→ Try it:
Among the entries, find each line that includes the string "agent" and list it.

→ Collected data entries:
--------
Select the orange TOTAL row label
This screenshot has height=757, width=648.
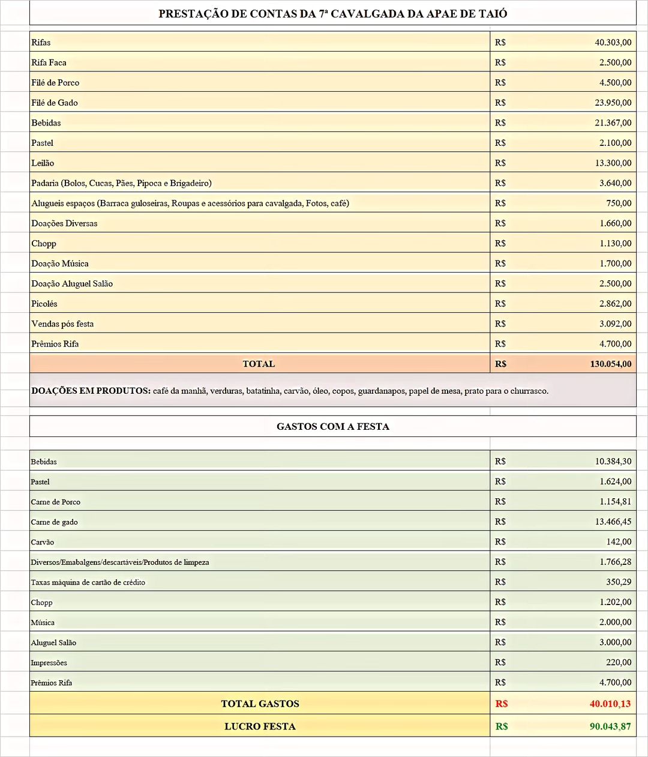click(260, 364)
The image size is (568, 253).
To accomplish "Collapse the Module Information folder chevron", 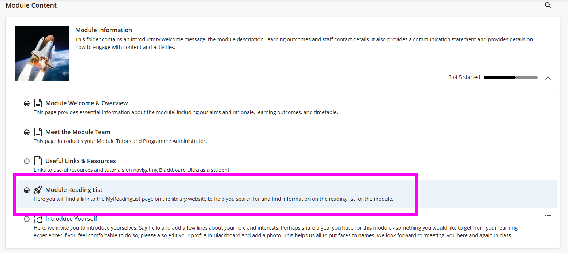I will (x=548, y=78).
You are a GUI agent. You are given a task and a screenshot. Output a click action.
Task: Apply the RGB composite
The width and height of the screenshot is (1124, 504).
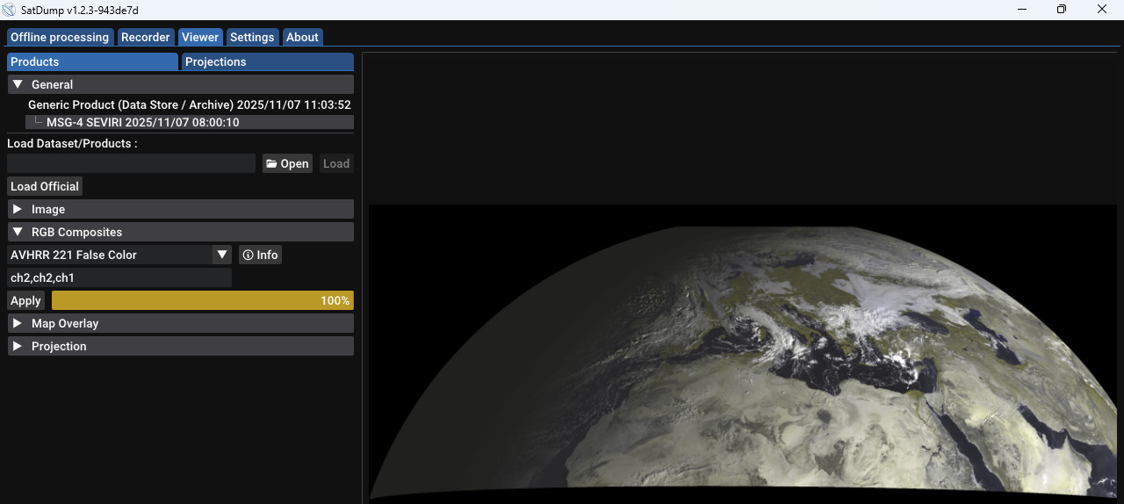click(x=25, y=300)
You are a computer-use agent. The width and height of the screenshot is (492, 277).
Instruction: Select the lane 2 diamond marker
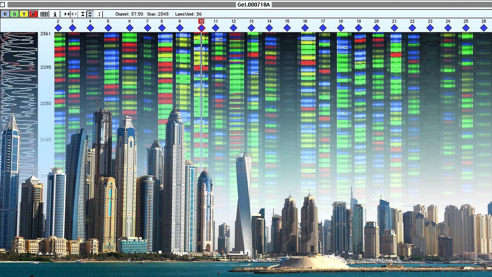point(58,27)
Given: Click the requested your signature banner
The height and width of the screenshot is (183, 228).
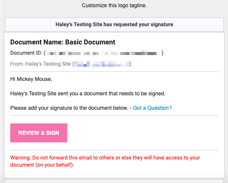Looking at the screenshot, I should (x=114, y=24).
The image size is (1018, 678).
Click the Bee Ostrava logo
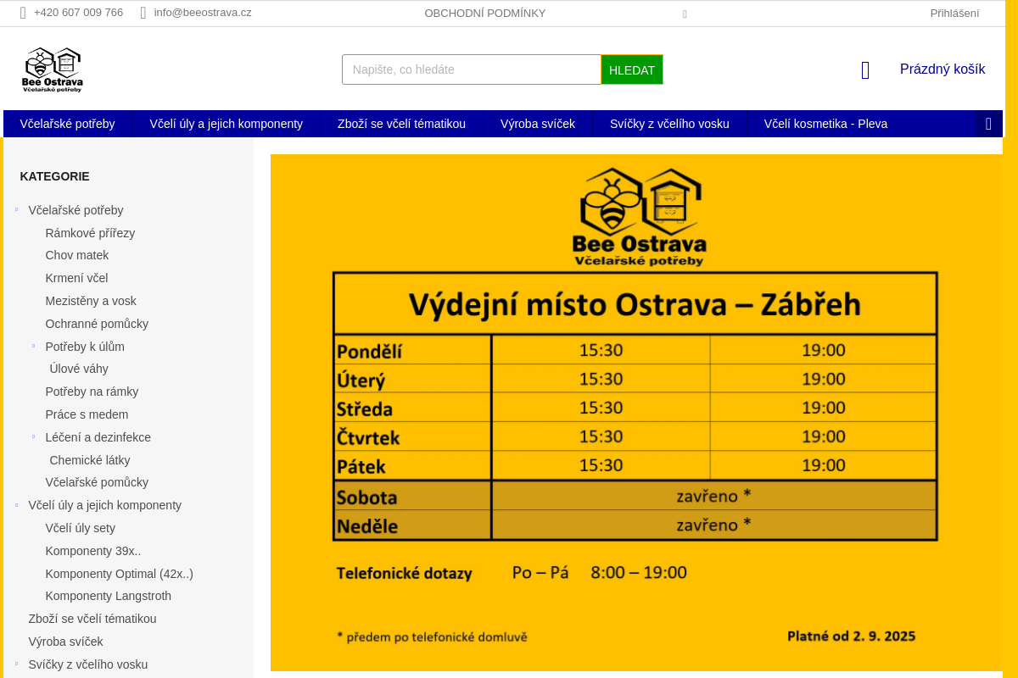pyautogui.click(x=52, y=69)
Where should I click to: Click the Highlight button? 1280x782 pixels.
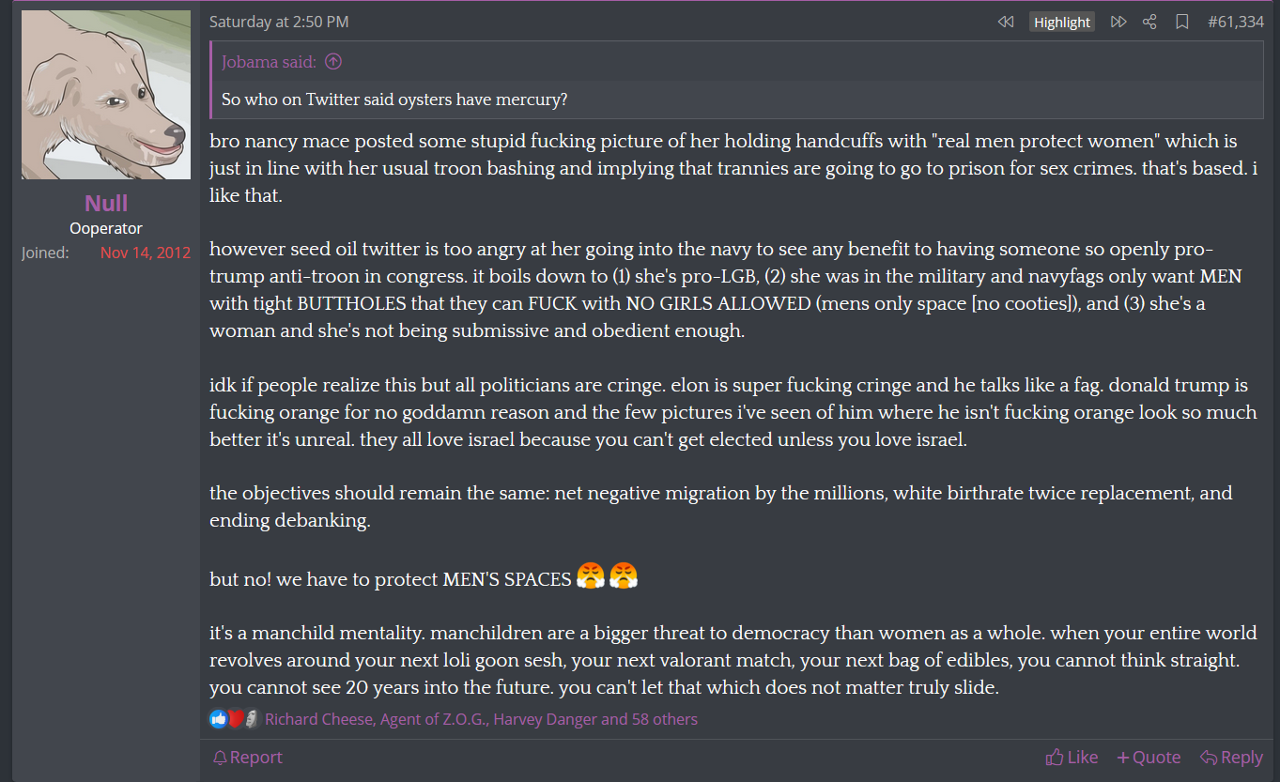[1062, 22]

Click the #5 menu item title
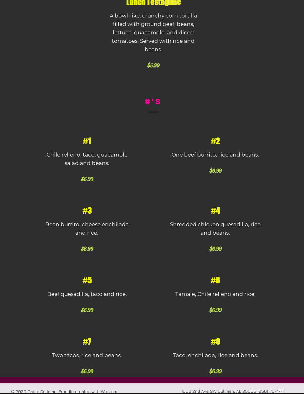(87, 280)
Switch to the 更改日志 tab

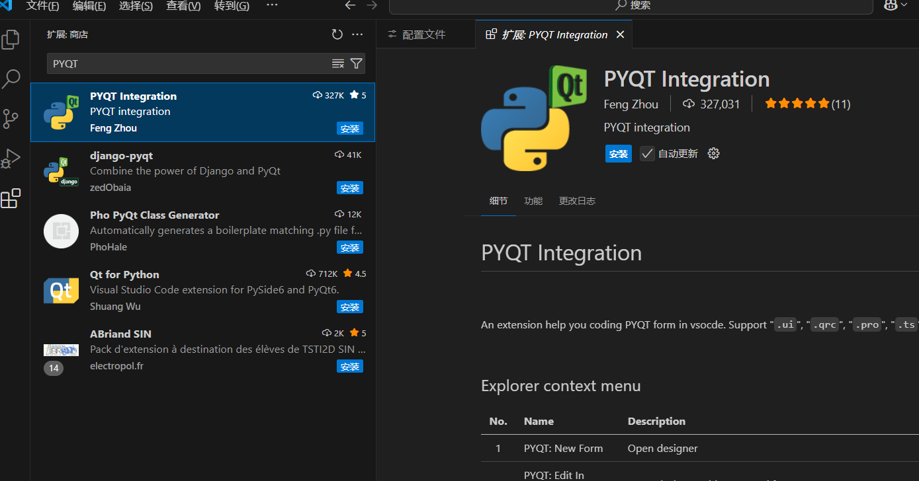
--------
→ Response area:
You are a GUI agent. You are given a task and a screenshot. Output a click action.
You are a computer-use agent. The width and height of the screenshot is (492, 277).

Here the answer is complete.